Concerning sexual relations in Romania, the most important sources of information were friends (35.2%) and media (26.4%), respectively (37). Hence, planning for training programs and forming same-age groups at educational centers, workplaces, and sports centers can also help improve the knowledge of men about reproductive and sexual health issues. Moreover, simple access to international media may change the attitudes, social norms and values about sexual activities.
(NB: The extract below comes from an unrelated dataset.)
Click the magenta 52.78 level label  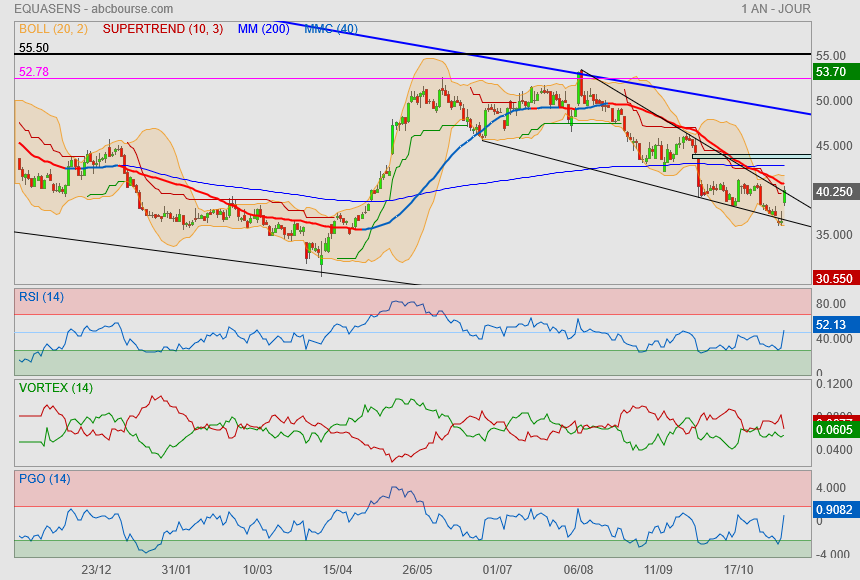(34, 72)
In this study, information on the effects of different forms of intercourse on sexual and reproductive health and religious views about unconventional intercourse were the second and third training needs of men in the area of sexual intercourse. Therefore, it is suggested that extensive training by the media, especially radio, television and the press, be designed according to the knowledge of different social classes to ensure the understanding of sexual matters by the public. Also, advertising in the society could change the knowledge, attitudes and behaviors of individuals.
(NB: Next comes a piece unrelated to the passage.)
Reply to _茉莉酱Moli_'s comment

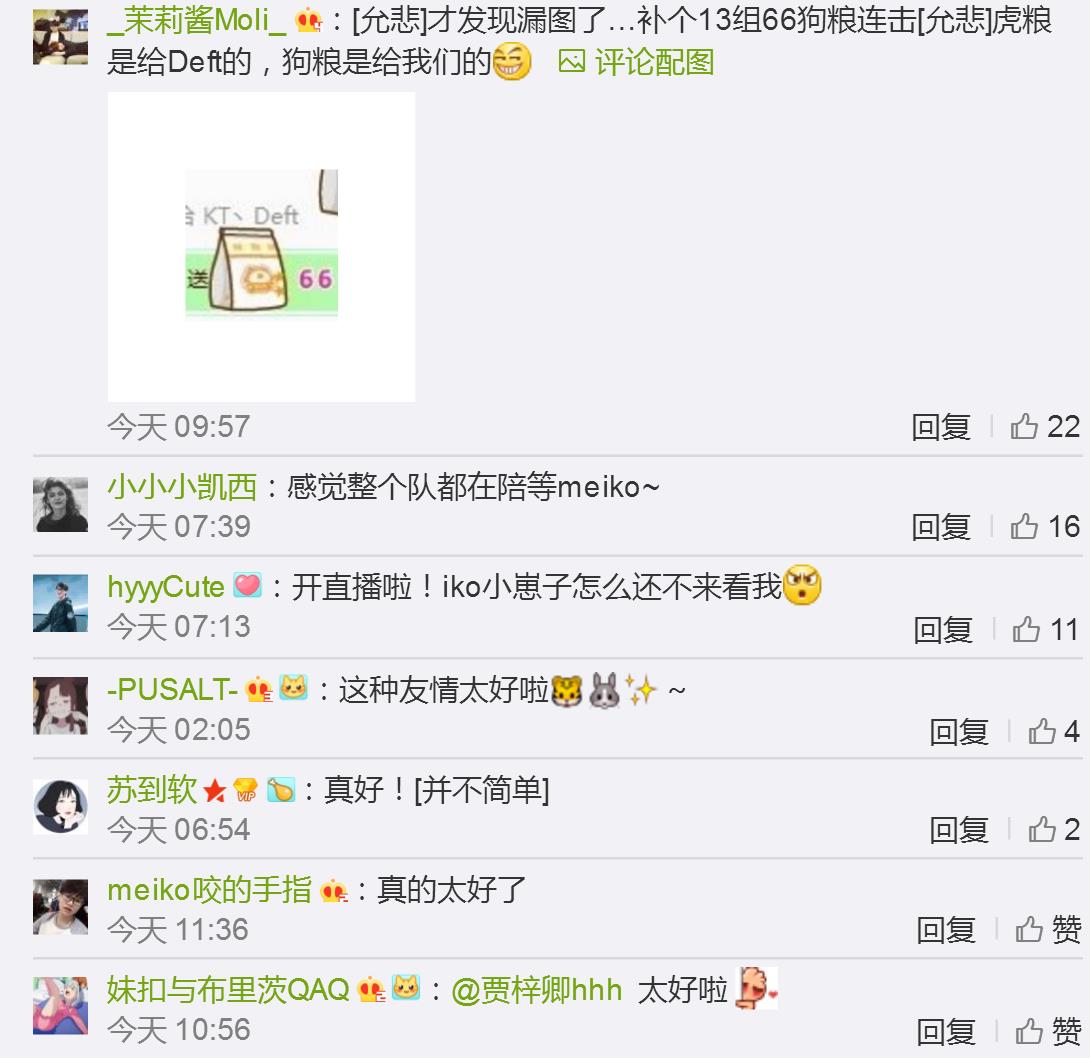click(941, 427)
This research was one of few studies on men’s sexual and reproductive health needs in Iran, performed on a wide age range of individuals including middle-aged men. However, we cannot generalize the attitudes and behaviors of men in this study to all Iranian men. Therefore, performing more extensive research, especially with a qualitative approach, can provide more information about men’s sexual and reproductive health needs.

 

Conclusion

Based on the findings, men felt the need for sexual and reproductive health education in various areas. These needs were influenced by social and demographic factors, except marital status. Considering the scarcity of information and misbeliefs about some aspects of sexual and reproductive health among men, it is recommended that health and educational policymakers meet men’s needs through planning and implementing training and counseling services.

 

Acknowledgements

This study was extracted from an M.Sc. thesis, funded by Ahvaz University of Medical Sciences. We would like to express our deepest gratitude to all participants who helped us conduct this study.

 

Conflict of Interest

The authors declare no conflicts of interest.